Photo illustration tribune Sport féminin ignoré par Carole Gomez
Tribunes

Le sport au féminin encore largement ignoré

Aurélie Bresson
12.06.2020

par Carole Gomez, directrice de recherche à l’Institut de relations internationales et stratégiques (IRIS)

Tribune. Le monde du sport aura, à l’instar de tous les autres secteurs, connu une pause forcée inédite. En l’espace de quelques jours à peine, les stades, pistes et gymnases ont fermé pour se mettre en sommeil. Face à cette situation, nombre d’initiatives, de cercles de discussion et de réflexion ont vu le jour.
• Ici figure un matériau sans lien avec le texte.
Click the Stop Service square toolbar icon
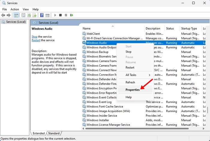Screen dimensions: 210x141 pos(60,15)
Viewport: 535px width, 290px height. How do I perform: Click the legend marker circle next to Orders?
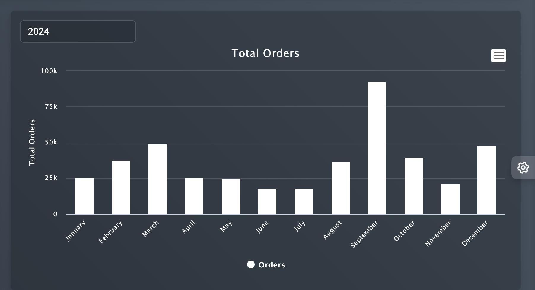click(x=251, y=264)
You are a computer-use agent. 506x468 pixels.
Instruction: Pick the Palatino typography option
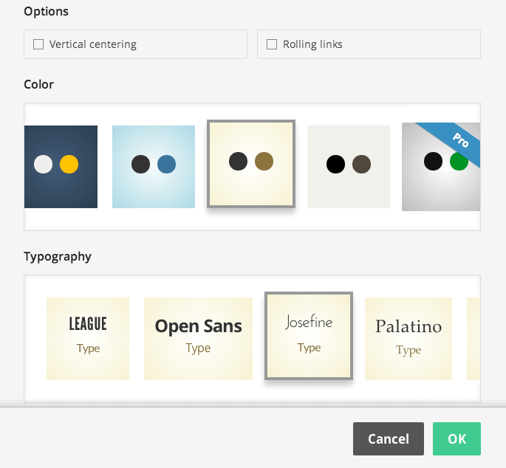pyautogui.click(x=408, y=338)
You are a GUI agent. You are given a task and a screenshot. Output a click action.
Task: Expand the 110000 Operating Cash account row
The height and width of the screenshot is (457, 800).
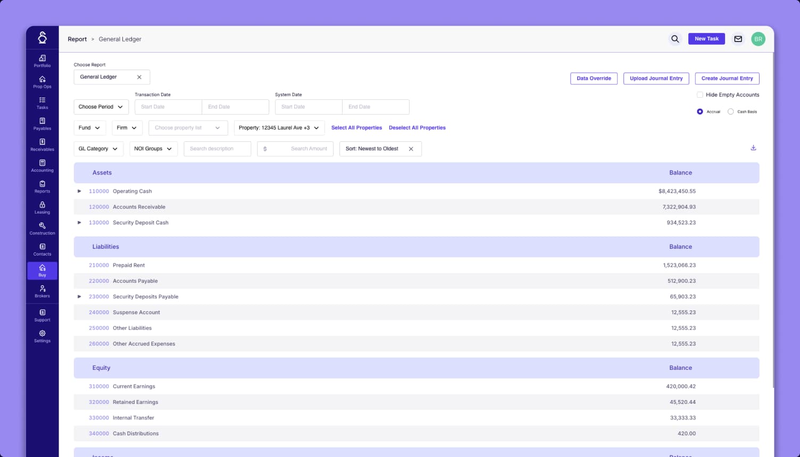[79, 191]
Sevrés de compétitions sportives, les acteurs du sport semblaient s’être fixé un objectif ambitieux : penser « le monde d’après ». En effet, bien l’expression « monde d’après » soit un mot valise qui ne permette pas d’illustrer toute la complexité de la réalité et des situations rencontrées, il s’est toutefois rapidement fait une place au sein des éditos, des tables rondes et autres webinaires car intuitivement compréhensible par tous et toutes.

S’il est encore trop tôt pour tirer des conclusions définitives des discussions et des propositions qui ont pu émerger, plusieurs remarques peuvent d’ores et déjà être ici formulées.

Tout d’abord, cette réflexion apparait tout aussi saine que nécessaire, surtout au cours de cette période. Au-delà des conséquences (sanitaires, sociales, politiques) de cette crise, qu’il conviendra d’étudier dans les prochains mois et années, la situation que nous avons connu nous a poussé à nous questionner individuellement et collectivement, sur la place du sport, sur son modèle, sur son avenir. La multiplication des événements en ligne, des tribunes a ainsi été une source d’interrogations permanentes avec lesquelles nous pouvions êtes en accord comme en parfait désaccord. Mis à part quelques tribunes « cosmétiques », chaque prise de position a permis d’apporter une pierre au débat, illustrant ainsi toute la complexité des situations trop souvent simplifiées ou caricaturées. En conséquence, cela a pu, une nouvelle fois, démontré que le sport se pensait, se réfléchissait, se contredisait, bref, qu’il était plus que jamais vivant, surtout pendant cette période. Oui, mais…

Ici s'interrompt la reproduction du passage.